The Idols of Twilight

Some turn metaphysicians at dusk. By imperceptible degrees, nightfall slowly obscured his room. He never bothered turning on the lights. A goldfish swam in its bowl: a boggle-eyed, diaphanous grotesque. The woozy, would-be metaphysician sipped his Jack and Coke. He swam in his thoughts, a space that likewise seemed too small. The water clouded; the curved edges not quite transparent, smudged in places, refractory of some diffuse, some backlit source. A few reconstituted flakes still floated on the surface. The metaphysician loosened his tie. One's Weltanschauung, he thought, reduces to a few abstractions—names, ciphers, symbols—which bind the myriad totality of things. Or, rather, of things-as-they-seem. Oh, to behold that noumenon beyond all nomination! But that was exactly what proved impossible. A sigh. A deep breath. He shook out the handkerchief crumpled in his suit pocket. He blew his nose. He stared at the mucus, stringy and greenish. Indeed, certainly not much more exists inside one's head than what's without. He tried to look at the goldfish again, but by now evening had cast the room's bare white walls in a leavening of gloom, and his eyes hardly had had the time to adjust.
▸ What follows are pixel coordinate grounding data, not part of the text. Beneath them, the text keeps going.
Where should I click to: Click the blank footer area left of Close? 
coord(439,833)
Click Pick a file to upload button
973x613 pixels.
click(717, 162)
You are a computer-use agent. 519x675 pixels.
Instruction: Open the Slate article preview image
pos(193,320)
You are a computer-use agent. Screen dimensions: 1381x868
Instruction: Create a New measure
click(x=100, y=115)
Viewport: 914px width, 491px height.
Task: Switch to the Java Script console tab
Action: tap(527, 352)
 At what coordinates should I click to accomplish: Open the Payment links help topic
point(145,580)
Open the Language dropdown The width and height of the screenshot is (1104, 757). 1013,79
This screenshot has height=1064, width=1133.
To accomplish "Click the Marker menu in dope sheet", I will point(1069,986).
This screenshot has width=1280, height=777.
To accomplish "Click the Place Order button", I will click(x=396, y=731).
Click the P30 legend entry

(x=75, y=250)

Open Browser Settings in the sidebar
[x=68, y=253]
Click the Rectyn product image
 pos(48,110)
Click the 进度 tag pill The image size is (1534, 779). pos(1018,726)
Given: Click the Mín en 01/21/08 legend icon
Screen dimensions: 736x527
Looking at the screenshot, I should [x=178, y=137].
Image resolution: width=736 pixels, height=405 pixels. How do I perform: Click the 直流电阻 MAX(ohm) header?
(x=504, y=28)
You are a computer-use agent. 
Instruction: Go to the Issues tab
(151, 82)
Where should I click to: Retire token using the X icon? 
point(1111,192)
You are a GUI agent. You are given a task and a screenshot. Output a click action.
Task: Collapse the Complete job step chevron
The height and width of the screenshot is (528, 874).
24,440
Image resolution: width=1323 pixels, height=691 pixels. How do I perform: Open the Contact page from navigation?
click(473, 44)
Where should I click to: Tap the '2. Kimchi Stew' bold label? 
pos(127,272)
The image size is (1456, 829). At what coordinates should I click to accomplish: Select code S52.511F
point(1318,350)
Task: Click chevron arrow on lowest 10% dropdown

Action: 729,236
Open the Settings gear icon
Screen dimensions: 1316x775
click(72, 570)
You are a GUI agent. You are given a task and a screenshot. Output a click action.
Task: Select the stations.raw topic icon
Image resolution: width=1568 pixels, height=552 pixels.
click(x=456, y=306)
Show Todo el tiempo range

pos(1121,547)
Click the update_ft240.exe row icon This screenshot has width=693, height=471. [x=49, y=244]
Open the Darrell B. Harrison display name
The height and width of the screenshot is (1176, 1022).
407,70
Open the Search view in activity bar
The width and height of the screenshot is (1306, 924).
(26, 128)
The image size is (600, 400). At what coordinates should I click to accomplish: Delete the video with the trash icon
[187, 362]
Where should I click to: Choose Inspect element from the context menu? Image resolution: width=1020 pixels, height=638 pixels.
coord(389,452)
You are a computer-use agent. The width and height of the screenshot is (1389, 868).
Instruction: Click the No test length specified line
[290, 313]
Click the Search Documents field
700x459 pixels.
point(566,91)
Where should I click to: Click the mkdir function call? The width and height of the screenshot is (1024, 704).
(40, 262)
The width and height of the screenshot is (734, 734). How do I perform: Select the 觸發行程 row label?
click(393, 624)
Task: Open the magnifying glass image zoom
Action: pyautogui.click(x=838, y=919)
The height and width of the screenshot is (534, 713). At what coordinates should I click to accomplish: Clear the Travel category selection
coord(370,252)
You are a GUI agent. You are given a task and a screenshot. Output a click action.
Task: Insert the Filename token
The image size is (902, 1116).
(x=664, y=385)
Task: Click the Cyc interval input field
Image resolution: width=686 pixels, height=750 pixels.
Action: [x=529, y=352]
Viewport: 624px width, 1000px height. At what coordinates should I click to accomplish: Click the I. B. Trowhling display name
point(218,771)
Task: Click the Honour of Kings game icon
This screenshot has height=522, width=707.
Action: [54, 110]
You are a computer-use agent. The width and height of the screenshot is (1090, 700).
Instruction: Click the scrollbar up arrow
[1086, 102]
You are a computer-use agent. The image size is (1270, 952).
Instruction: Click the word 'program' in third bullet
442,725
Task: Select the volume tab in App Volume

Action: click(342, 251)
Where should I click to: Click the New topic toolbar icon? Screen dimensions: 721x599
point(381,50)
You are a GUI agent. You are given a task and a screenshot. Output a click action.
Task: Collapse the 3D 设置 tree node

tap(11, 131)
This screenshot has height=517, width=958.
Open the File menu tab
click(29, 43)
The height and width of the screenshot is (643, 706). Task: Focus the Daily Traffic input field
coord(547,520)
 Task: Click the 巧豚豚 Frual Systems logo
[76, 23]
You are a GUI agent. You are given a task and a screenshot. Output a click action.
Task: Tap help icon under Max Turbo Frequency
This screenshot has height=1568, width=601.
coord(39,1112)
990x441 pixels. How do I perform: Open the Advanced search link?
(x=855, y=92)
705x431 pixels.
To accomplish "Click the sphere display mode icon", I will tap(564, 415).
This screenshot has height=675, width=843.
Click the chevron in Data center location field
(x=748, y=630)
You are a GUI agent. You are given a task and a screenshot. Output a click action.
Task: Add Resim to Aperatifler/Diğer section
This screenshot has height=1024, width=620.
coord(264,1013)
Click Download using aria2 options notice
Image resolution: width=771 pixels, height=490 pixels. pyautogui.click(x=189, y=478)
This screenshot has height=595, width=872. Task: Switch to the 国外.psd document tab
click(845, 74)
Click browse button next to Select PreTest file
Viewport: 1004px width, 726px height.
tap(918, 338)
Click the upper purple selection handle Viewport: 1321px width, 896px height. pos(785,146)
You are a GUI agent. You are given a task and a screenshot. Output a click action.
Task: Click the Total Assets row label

He caught a few gleams, a dull flash which he assumed to be scales of that overbred and ornamental fish circling in its bowl. A dull flash—it was all he'd perceived. It was all he'd been given. A brief shine in the dark. It was all in his head. Metaphysician, heal thyself.

Mr. Figure Stargazes on a Clear Night

The uncertain glint of distant stars at dusk. Their tiny glitch of radiance trembled in the atmospheric impurities after journeying across the vast cosmic vacuum. Each star swam upward in the eye's own milky vision. Mr. Figure pondered the nature of the universe. Quantum teleportation, at least theoretically, enables information to travel faster than the speed of light, although the speed of light might not be a true constant after all. It was possible that the fundamental reality of the cosmos was purely the interactions of various scalar fields. Mr. Figure tried imagining his consciousness as a conflux of various space-time perturbations. He observed the fireflies mating, an owl swooping soundlessly down for its prey. He looked upward again, focusing on one watery and winking star. That star—that star low on the horizon, just above the silhouette of trees—that far-gone datum. It flashed strangely and vanished. It flickered again. O, music of the spheres: celestial orbits and bittersweet fires lost in the sweep of interstellar eons! Bright star frozen in the lonely limits of space. All the starlight died on his retina. Mr. Figure was always gazing into the vast laboratory of the past. Well, even the bats swooping over his head were quite mysterious. Then again, perhaps he was mistaken. Could that star, that presumptive, presumptuous star, in fact, be the reflected glory of Venus? A satellite, a firefly?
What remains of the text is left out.